Most areas do not require permits for roofing, unless plywood sheathing is replaced. Then a permit is needed in our area.

The best roof you can install has no shingles, it is a standing seam metal roof, expensive, but can last 50-100 yrs. Better grades of shingles cost only slightly more per square than the basic 3 tab 20 yr shingle. Dimensional(arcthitectural) shingles usually start at 30 yr, and the installation cost is the same.


----------



## jogr (Jul 24, 2007)

I'd go with one of the higher rated (wind speed and lifetime ratings) Dimensional (architectural) shingles. Right now you might also be able to get a 30% tax credit if you go with one energystar listed.


----------



## shanemcguire1 (Apr 1, 2009)

Friends,

Thanks for the information. According to your suggestion I search for some online resource for them same. Whenever I find out some good resource I share that info with you.

Thanks,


----------



## shanemcguire1 (Apr 1, 2009)

As I am search on Google for find out Roof Repair, I find out a company who provide roof repair, roof maintenance and roof cleaning services for commercial, industrial and residential in Kansan City.


----------



## ccarlisle (Jul 2, 2008)

Oh, OK.

I thought there was a question there somewhere, didn't find one, so thought there was a glitch - but if you're just letting us know, great...

Permits are a second opinion on some things that may affect safety of your home or yourself: plumbing, electrical HVAC and/or structure. Permits here can be your best friend. :wink:

Some people don't pull them due to greater tax liabilities...don't know about this aspect, just the way I see it.


----------



## brokenknee (Dec 13, 2008)

Just Bill said:


> Most areas do not require permits for roofing, unless plywood sheathing is replaced. Then a permit is needed in our area.
> 
> The best roof you can install has no shingles, it is a standing seam metal roof, expensive, but can last 50-100 yrs. Better grades of shingles cost only slightly more per square than the basic 3 tab 20 yr shingle. Dimensional(arcthitectural) shingles usually start at 30 yr, and the installation cost is the same.


 
Aaaah no, that may be true in your area, but not in all, best check it out with the local building authority. 
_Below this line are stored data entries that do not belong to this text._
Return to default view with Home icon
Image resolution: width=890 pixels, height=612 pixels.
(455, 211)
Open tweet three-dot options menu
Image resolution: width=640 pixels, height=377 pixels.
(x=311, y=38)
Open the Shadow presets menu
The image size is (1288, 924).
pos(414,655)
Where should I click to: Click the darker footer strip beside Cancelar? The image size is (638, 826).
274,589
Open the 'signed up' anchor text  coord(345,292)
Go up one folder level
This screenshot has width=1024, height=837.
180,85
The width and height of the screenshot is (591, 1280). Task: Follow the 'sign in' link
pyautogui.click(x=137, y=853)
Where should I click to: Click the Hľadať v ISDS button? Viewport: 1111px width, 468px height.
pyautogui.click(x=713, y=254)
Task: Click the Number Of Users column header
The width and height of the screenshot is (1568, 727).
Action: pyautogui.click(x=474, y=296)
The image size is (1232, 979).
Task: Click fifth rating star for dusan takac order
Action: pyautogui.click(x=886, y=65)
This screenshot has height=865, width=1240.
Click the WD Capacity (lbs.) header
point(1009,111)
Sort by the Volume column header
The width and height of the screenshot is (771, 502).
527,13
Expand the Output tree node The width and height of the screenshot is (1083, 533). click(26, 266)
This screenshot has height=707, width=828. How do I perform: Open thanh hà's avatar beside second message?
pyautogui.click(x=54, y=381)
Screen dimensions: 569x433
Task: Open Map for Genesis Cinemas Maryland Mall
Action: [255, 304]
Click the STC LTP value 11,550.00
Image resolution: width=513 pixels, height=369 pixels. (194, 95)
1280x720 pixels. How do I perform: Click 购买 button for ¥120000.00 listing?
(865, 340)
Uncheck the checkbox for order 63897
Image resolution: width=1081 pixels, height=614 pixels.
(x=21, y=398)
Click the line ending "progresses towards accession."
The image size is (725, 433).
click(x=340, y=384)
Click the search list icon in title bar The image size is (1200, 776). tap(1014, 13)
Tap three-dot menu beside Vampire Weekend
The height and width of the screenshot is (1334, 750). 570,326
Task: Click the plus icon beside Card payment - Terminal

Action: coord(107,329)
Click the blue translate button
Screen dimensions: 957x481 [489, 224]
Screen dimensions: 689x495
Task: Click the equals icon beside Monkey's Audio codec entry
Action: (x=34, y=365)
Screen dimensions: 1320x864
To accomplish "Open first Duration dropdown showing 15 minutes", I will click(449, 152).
I do agree with your choice of roofing material, only drawback I can see to a metal roof is they can be a little noisy during a storm. I wish I had one on my roof. 

If using asphalt shingles I would definitely go with the architectural single, if you go to sell your house it will make it more attractive to the buyer.


----------



## Scuba_Dave (Jan 16, 2009)

I had a metal ridge vent on my last house

I couldn't rip that noisy sucker off fast enough
Between rain, sleet & acorns falling on it :no:


----------